[Stored data]
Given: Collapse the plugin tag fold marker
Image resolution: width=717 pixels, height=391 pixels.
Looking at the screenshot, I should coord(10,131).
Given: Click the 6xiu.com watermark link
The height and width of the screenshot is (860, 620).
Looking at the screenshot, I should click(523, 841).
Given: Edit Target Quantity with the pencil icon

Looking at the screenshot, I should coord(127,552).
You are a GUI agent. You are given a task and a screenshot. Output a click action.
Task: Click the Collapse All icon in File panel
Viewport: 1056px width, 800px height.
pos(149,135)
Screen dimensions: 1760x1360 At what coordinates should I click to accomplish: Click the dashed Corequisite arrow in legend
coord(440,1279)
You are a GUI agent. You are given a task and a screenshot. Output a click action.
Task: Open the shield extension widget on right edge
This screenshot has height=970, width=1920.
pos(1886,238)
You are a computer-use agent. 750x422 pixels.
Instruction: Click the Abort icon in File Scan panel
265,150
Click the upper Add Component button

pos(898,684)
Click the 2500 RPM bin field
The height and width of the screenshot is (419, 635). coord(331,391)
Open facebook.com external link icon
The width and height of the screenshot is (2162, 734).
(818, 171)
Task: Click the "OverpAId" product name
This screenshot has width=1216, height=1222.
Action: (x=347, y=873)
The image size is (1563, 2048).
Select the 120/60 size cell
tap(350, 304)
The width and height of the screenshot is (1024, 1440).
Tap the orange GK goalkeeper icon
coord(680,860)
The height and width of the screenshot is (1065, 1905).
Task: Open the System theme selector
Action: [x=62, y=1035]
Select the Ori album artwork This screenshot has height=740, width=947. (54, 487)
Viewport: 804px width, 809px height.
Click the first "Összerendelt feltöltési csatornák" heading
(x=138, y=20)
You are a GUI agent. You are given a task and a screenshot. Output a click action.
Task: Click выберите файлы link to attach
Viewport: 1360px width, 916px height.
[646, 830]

#### Work to complete:
Your task is to set down exactly the lines from the line containing "This screenshot has height=970, width=1920." to the end of the data above, including both ends.

#### Answer to this problem:
This screenshot has height=970, width=1920.
pos(1886,238)
You are a computer-use agent. 750x422 pixels.
Instruction: Click the Abort icon in File Scan panel
265,150
Click the upper Add Component button

pos(898,684)
Click the 2500 RPM bin field
The height and width of the screenshot is (419, 635). coord(331,391)
Open facebook.com external link icon
The width and height of the screenshot is (2162, 734).
(818, 171)
Task: Click the "OverpAId" product name
This screenshot has width=1216, height=1222.
Action: (x=347, y=873)
The image size is (1563, 2048).
Select the 120/60 size cell
tap(350, 304)
The width and height of the screenshot is (1024, 1440).
Tap the orange GK goalkeeper icon
coord(680,860)
The height and width of the screenshot is (1065, 1905).
Task: Open the System theme selector
Action: [x=62, y=1035]
Select the Ori album artwork This screenshot has height=740, width=947. (54, 487)
Viewport: 804px width, 809px height.
Click the first "Összerendelt feltöltési csatornák" heading
(x=138, y=20)
You are a GUI agent. You are given a task and a screenshot. Output a click action.
Task: Click выберите файлы link to attach
Viewport: 1360px width, 916px height.
[646, 830]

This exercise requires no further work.